Chronic recurrent multifocal osteomyelitis is another disorder that needs to be ruled out in the differential diagnosis of bilateral osteomyelitis. King and colleagues proposed the following diagnostic criteria: two or more bone lesions identified radiographically, pain and swelling lasting at least six months (including periods of remission), and failure to respond to antibiotic therapy given for at least one month [7]. Chronic recurrent multifocal osteomyelitis is usually accompanied by other inflammatory conditions, such as palmoplantar pustulosis, psoriasis, inflammatory bowel disease, and acne. A biopsy often reveals acute and chronic inflammation with lymphocyte dominance, but cultures are almost always negative. The pathogenesis of this condition remains unknown, although an autoinflammatory process or an infection by an unrecognized causative agent has been suggested [8]. Because our patient responded to antibiotic therapy and purulent material was drained from both tibias, we were able to exclude this diagnosis.

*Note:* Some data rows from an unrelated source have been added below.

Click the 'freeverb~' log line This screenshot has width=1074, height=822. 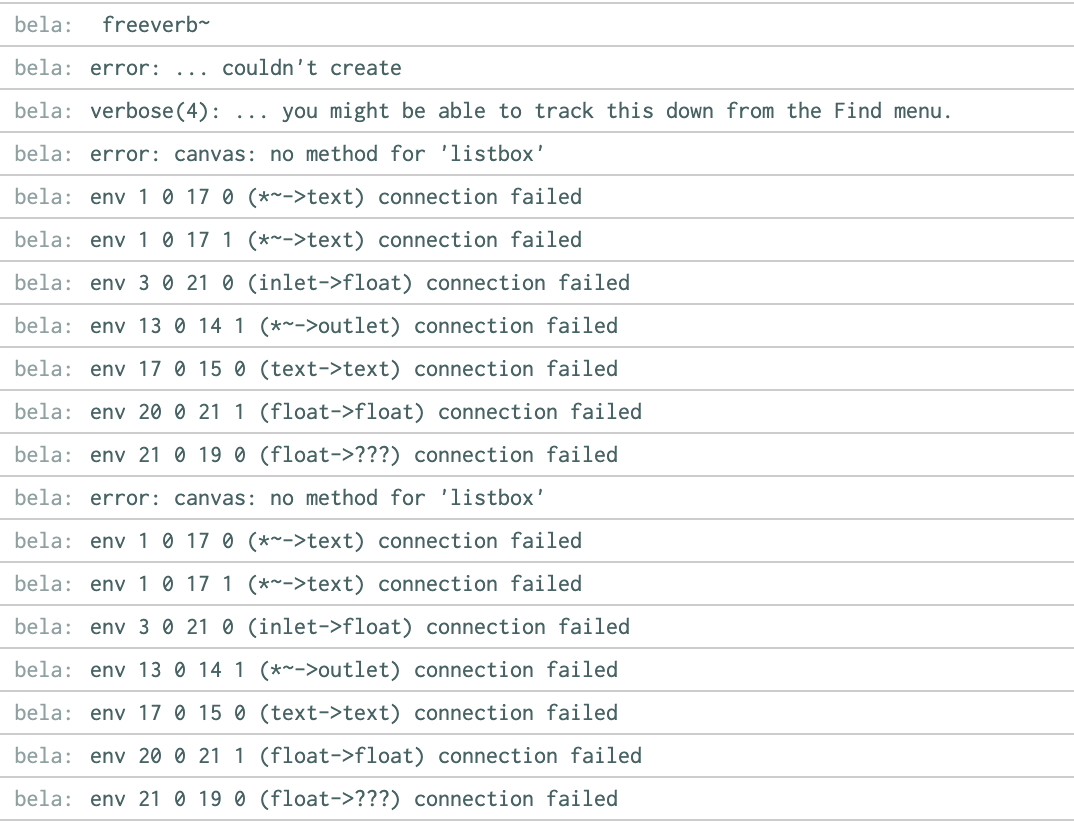point(156,25)
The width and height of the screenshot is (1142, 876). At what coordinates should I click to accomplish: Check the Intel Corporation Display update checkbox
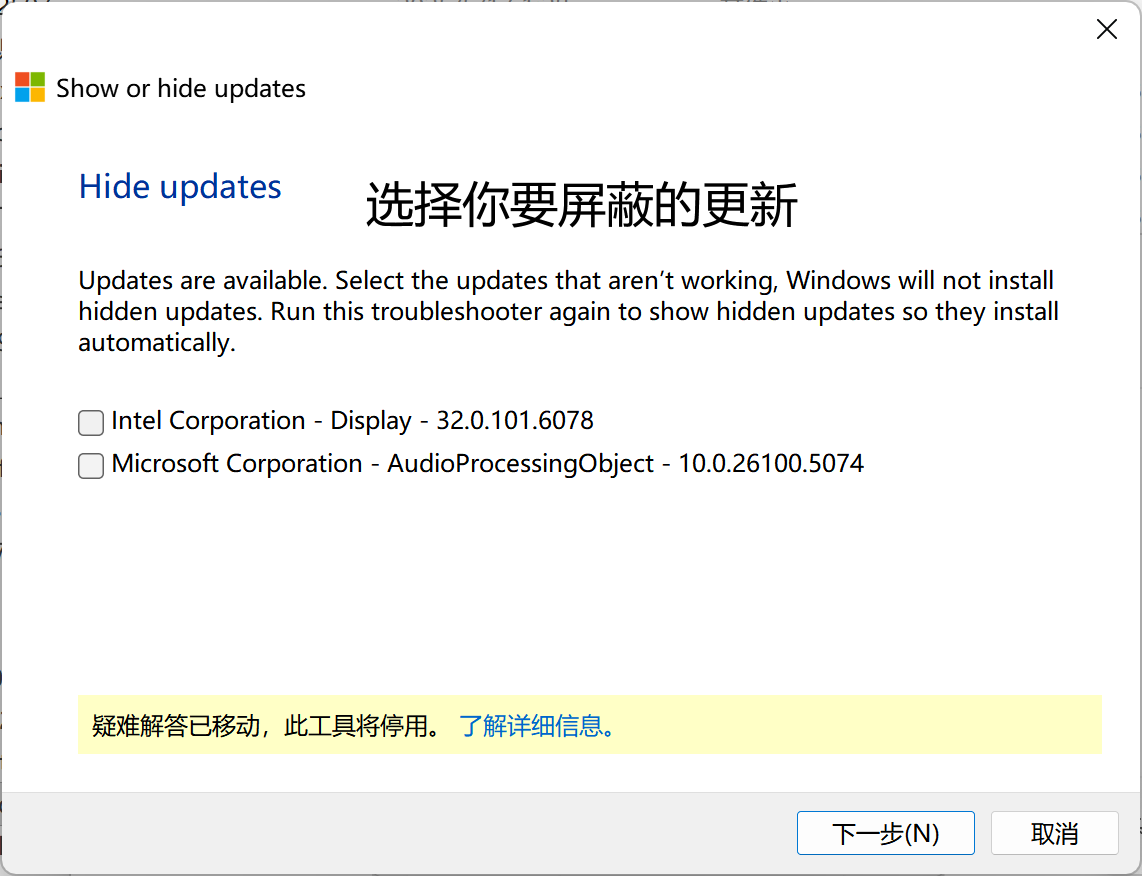coord(91,423)
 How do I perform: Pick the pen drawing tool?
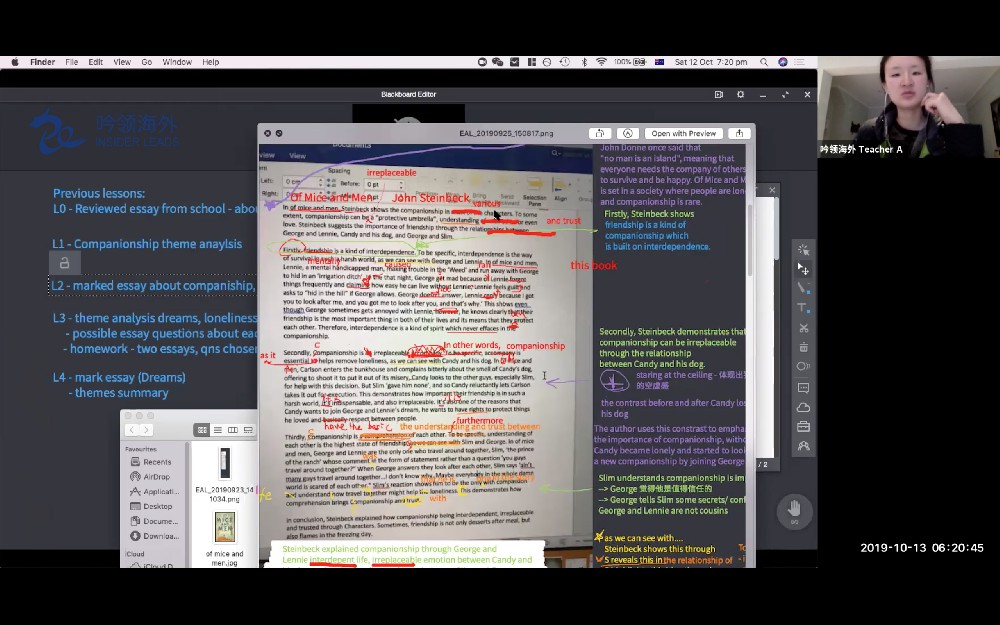[803, 288]
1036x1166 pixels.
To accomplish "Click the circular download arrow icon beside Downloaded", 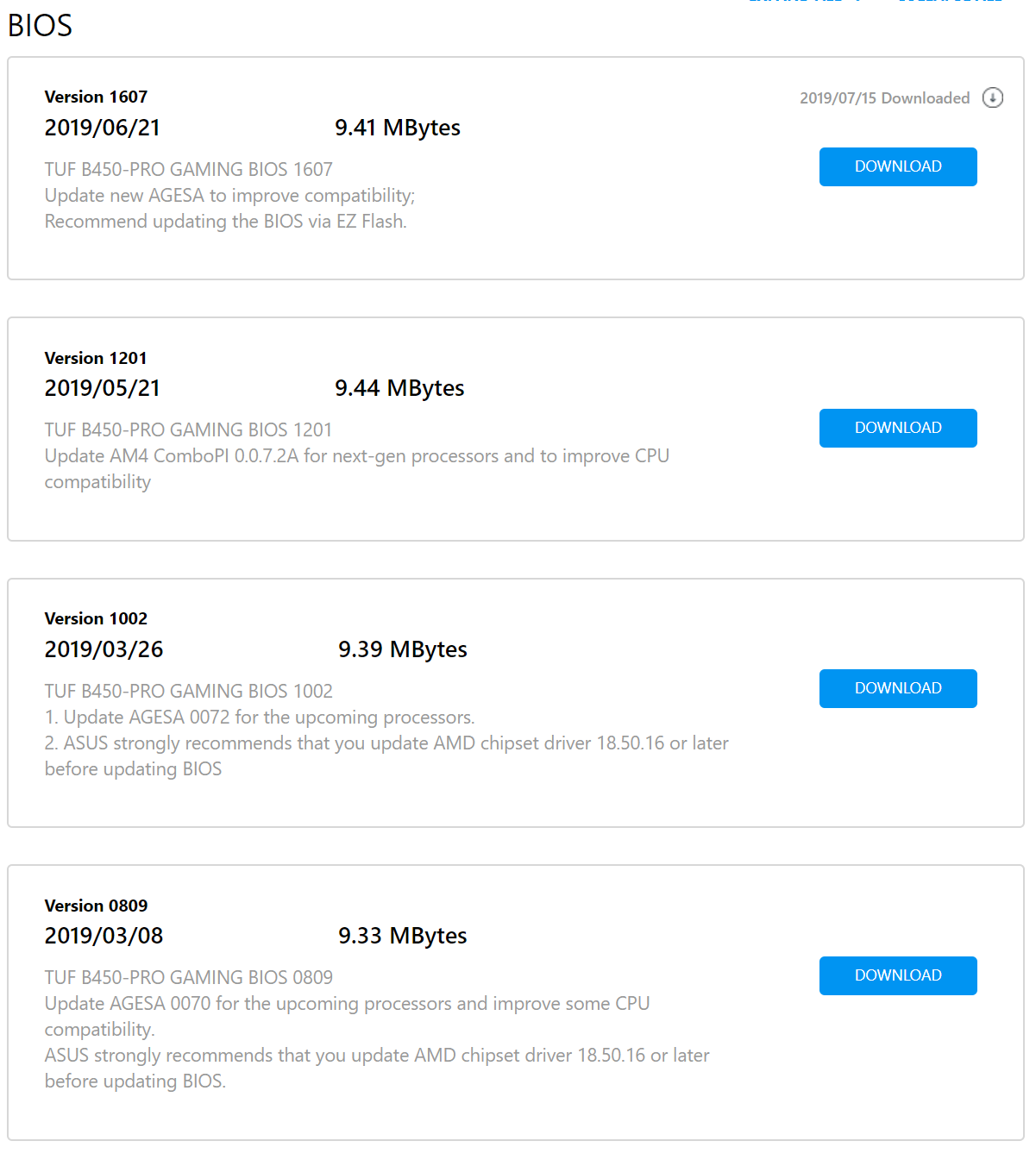I will click(x=993, y=97).
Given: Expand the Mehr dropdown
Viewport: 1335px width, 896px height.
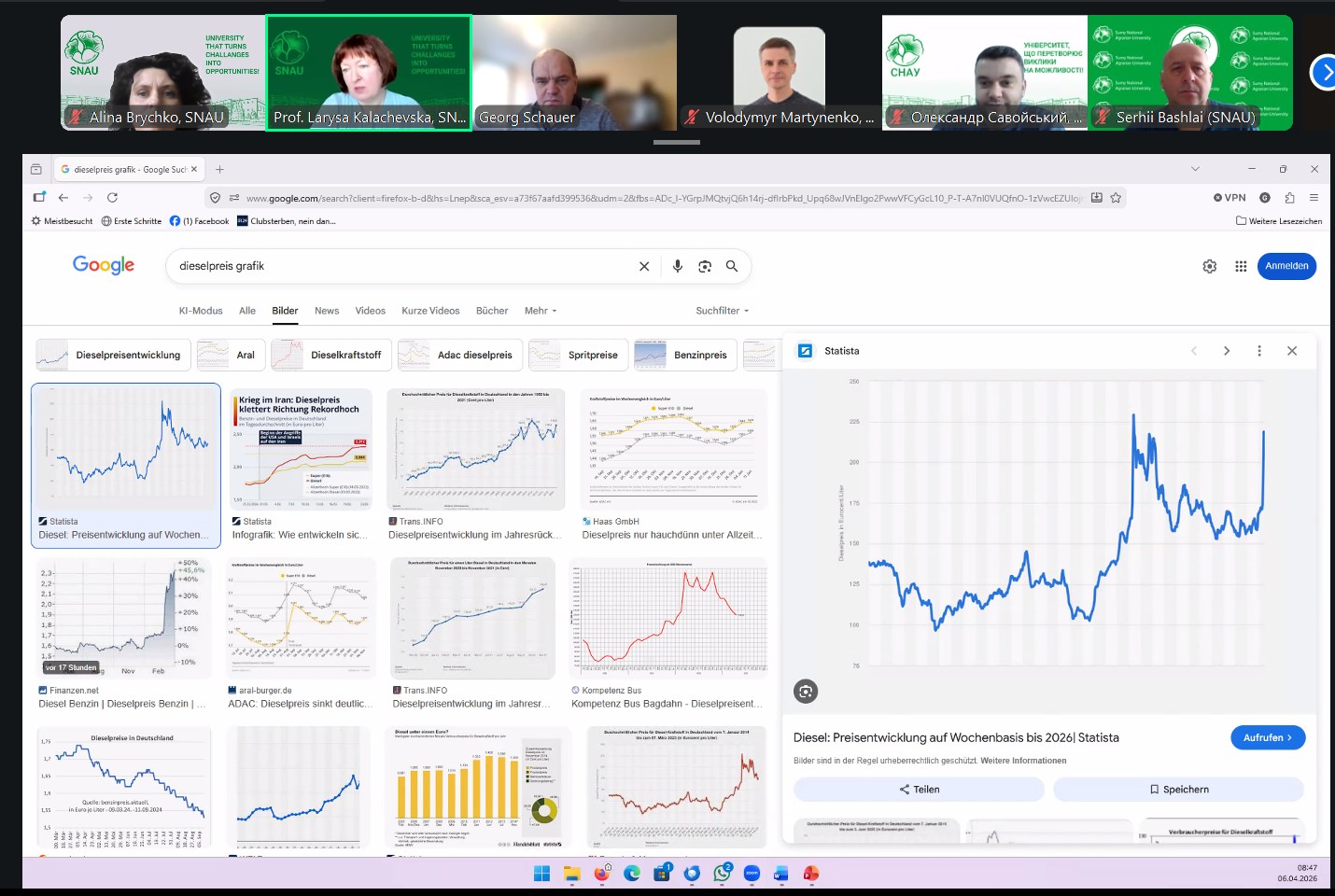Looking at the screenshot, I should click(541, 311).
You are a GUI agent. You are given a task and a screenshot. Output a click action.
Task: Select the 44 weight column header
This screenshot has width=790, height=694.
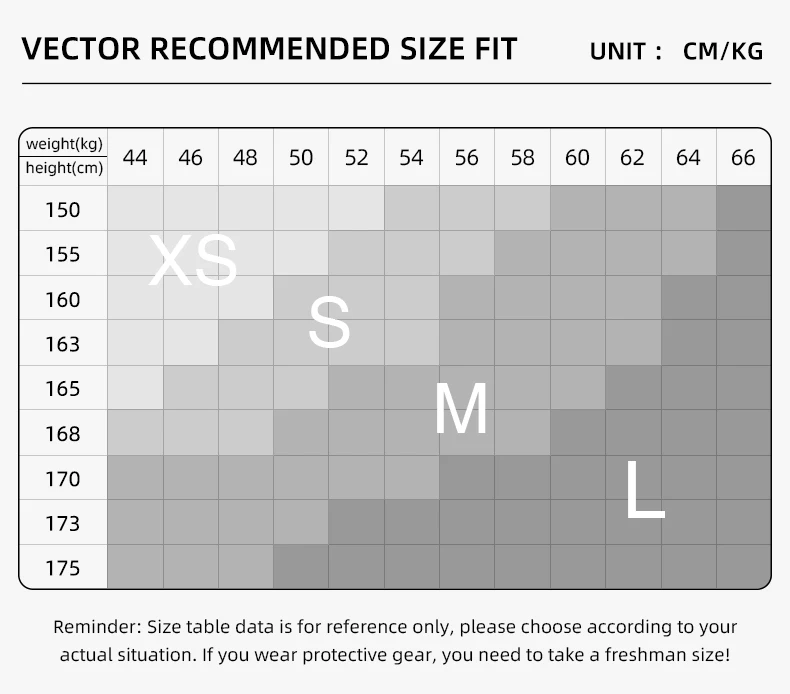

Ewing’s sarcoma—the second most common primary malignant tumor of bone in children—should also be ruled out. Ewing’s sarcoma has a predilection for individuals ages 10 to 20 years. Its initial symptoms may include pain and swelling. X-rays reveal radiolucent areas suggestive of a periosteal reaction that sometimes can be distinguished from osteomyelitis only by histopathological examination [9]. Mycobacterium tuberculosis, which can have signs of extrapulmonary involvement, may also cause an osteoarticular infection, although this is not common [10]. Tuberculous osteomyelitis can be diagnosed by isolation of Mycobacterium tuberculosis from cultures of bone biopsy material. A positive tuberculin skin test, Ziehl–Neelsen staining, polymerase chain reaction assays, radiological findings, and histopathology of the bone lesions are also helpful in confirming the diagnosis. We were able to exclude both TB and Ewing’s sarcoma on the basis of laboratory and histopathological findings.

The simultaneous presentation of osteomyelitis in more than one bone is rare and is commonly accompanied by a chronic disease. As we observed in our patient, it can also develop in the absence of an underlying disease. Even in such cases, other conditions that arise commonly in the long bones of children must be ruled out. Early diagnosis, appropriate antibiotic therapy, and timely surgical intervention all increase the chance of a successful outcome for these patients.

Written informed consent was obtained from the patient’s father for publication of this case report and accompanying images. A copy of the written consent is available for review by the Editor-in-Chief of this journal.